Lake Dartmouth holds self-sustaining populations of both brown and rainbow trout. The lake was formed in 1979 when an embankment was built on the Mitta Mitta River. Trout and the threatened Macquarie perch thrived in the newly formed lake during the 1980s. However, during the late 1990s local angling groups expressed concerns this trout fishery was in decline and stocking was required.
Lake Dartmouth is one of only three fisheries in Victoria where anglers are permitted to take Macquarie perch. The bag limit is one fish with a minimum legal length of 35 cm. The closed season is from 1 October to 31 December.
Autumn is about the best time to be on Victoria’s north-east rivers and streams, both for the trout fishing and the Arcadian scenery. At Magorra Caravan Park on the banks of the Mitta Mitta River, the morning air is crisp and steam rises from the river. The park is in the shadow of verdant mountains, the river reflecting a kaleidoscope of colour from golden poplars, claret ash, liquid ambers and eucalypts. This is fly-fishing country at its best. By 7am, anglers have taken off to cast their flies to rising trout in nearby rivers, or in the Dartmouth and Banimboola Pondages.
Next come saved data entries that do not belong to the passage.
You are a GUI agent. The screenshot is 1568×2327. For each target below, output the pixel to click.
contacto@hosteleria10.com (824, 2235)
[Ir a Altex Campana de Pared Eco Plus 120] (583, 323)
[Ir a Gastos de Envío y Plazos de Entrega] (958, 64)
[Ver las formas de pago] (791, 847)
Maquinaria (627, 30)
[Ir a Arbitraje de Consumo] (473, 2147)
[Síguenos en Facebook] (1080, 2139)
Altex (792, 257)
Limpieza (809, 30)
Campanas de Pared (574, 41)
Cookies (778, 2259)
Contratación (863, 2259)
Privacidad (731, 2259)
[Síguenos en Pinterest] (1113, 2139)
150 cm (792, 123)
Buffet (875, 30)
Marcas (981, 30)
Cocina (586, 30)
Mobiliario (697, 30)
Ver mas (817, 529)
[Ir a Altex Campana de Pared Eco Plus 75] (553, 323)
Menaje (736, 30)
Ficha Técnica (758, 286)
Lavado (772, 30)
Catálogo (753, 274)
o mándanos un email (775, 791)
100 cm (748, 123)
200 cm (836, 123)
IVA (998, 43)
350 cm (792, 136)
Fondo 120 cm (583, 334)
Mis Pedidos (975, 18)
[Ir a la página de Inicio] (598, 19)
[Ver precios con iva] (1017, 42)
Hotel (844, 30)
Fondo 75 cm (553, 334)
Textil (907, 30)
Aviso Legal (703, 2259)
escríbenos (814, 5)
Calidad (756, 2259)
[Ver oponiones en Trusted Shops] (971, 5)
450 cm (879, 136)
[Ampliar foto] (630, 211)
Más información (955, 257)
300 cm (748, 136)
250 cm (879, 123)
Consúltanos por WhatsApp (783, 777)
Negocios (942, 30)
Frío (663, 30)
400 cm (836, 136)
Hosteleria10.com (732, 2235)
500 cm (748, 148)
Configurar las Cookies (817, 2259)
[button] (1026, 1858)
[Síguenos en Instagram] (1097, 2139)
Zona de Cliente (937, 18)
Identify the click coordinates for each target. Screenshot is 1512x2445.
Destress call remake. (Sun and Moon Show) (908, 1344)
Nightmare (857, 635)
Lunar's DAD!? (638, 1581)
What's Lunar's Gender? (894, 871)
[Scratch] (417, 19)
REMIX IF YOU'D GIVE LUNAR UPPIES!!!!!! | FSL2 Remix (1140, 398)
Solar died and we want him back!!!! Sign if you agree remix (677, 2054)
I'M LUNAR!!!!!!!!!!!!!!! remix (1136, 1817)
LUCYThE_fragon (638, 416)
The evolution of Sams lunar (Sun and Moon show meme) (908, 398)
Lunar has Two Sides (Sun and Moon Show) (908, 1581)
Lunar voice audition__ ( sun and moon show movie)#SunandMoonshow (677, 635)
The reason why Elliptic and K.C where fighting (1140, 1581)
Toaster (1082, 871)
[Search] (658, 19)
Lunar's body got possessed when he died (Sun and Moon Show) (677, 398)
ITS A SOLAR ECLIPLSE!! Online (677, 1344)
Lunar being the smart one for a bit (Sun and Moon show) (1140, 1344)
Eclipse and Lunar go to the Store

Trout fishing in most of Victoria’s rivers and streams closes on the Queen’s Birthday weekend in June and reopens in September. But the good news for anglers heading for this part of the country is that the stretch of water from Dartmouth Pondage to Lake Banimboola, is a year-round fishery. Even when the rivers are off-limits, there is always somewhere to fish.
Dartmouth Pondage is quite large, so do a bit of exploring to find the best locations for your type of fishing. Many access tracks apparently lead nowhere or into muddy locations where a vehicle is easily bogged.
The best fishing is in spring, when the overflow from Dartmouth is in full flow, and again during late autumn when spawning brown and rainbow trout congregate.